Matan Protter (CS, Technion)
Tuesday, 14.9.2010, 11:30
YouTube movies, live streaming, TV broadcast, conference calls and more - there is no doubt that video sequences are abundant and in everyday use. However, the quality of these videos is rarely satisfactory. This may be the result of network limitations, low-quality imaging devices and more.
Improving the quality of videos has been long studied by the research community. Rather than independently improving the quality of each image in the sequence, it has been observed that temporal consideration can greatly improve the outcome, due to details being shown in several consecutive images. In order to take advantage of this observation, existing research till recently focused on estimating the motion between the images. However, motion estimation is quite a complex task, and might result in errors, which degrade the overall quality of the video enhancement process.

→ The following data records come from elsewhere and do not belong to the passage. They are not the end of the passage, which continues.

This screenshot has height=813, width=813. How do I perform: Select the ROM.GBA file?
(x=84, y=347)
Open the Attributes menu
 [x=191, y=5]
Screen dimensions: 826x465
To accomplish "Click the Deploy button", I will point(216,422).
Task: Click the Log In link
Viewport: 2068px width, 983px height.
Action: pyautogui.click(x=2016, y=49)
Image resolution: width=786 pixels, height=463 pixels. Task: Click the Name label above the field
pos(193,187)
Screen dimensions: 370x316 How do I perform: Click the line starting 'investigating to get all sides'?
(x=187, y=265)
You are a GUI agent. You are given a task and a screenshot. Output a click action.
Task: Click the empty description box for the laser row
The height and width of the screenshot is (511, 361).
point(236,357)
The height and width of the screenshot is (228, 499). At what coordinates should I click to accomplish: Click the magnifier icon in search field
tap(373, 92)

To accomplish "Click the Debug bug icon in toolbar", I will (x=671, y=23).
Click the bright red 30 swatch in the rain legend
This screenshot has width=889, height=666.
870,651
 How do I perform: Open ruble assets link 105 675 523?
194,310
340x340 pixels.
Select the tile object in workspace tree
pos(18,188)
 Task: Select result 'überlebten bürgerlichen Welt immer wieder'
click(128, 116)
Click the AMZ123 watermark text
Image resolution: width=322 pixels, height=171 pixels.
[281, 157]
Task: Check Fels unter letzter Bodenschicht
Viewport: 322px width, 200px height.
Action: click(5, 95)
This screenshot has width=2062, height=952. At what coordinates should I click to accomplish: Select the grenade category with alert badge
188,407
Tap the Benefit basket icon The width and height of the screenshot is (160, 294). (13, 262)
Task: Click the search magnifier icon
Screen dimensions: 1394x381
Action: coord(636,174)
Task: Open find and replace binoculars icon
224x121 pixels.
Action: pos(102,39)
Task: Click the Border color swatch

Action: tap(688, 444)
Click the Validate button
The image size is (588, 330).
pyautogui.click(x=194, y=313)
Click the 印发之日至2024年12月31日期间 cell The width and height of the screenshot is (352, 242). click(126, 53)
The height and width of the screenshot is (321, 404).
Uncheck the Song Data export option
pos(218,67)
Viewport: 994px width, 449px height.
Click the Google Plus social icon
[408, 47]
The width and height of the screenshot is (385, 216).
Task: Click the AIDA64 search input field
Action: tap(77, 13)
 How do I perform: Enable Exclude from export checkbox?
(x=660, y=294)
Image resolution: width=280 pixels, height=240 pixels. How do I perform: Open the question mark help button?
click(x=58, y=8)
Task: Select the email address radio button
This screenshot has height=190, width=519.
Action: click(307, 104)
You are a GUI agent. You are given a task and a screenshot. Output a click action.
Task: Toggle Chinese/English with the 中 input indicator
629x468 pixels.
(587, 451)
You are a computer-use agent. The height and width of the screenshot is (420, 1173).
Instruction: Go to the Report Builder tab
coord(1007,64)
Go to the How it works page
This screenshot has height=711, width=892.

In the last couple of years, there has been a trend of applying temporal filtering to videos while bypassing the need for motion estimation. In this talk, we will present two different tasks able to rely on this new approach. We will start by briefly discussing the removal of noise from video, using sparse and redundant representations modeling of images.
Using the intuition gained from this problem, we will turn to one of the holy grails of video processing - super resolution. Super-resolution (SR) deals with the ability to merge a sequence of low-quality images into one (or a sequence of) high-quality image, having better optical resolution and with new details visible. Unfortunately, though existing for over 20 years, SR has suffered greatly from the need for extremely accurate motion estimation. SR has been applicable to only a small portion of the sequences requiring it, as in most sequences, the motion patterns are too complex to be accurately estimated by existing means.
In the lion's share of this talk we will show that it is possible to circumvent the need for accurate deterministic motion estimation by replacing it with crude, probabilistic motion estimation. This allows us to improve the quality of sequences previously considered out of the realm of super-resolution. We show some examples, both synthetic and on actual broadcast data, demonstrating the ability of this approach.
This lecture summarizes portions of a PhD. research by Matan Protter, under the supervision of Prof. Michael Elad.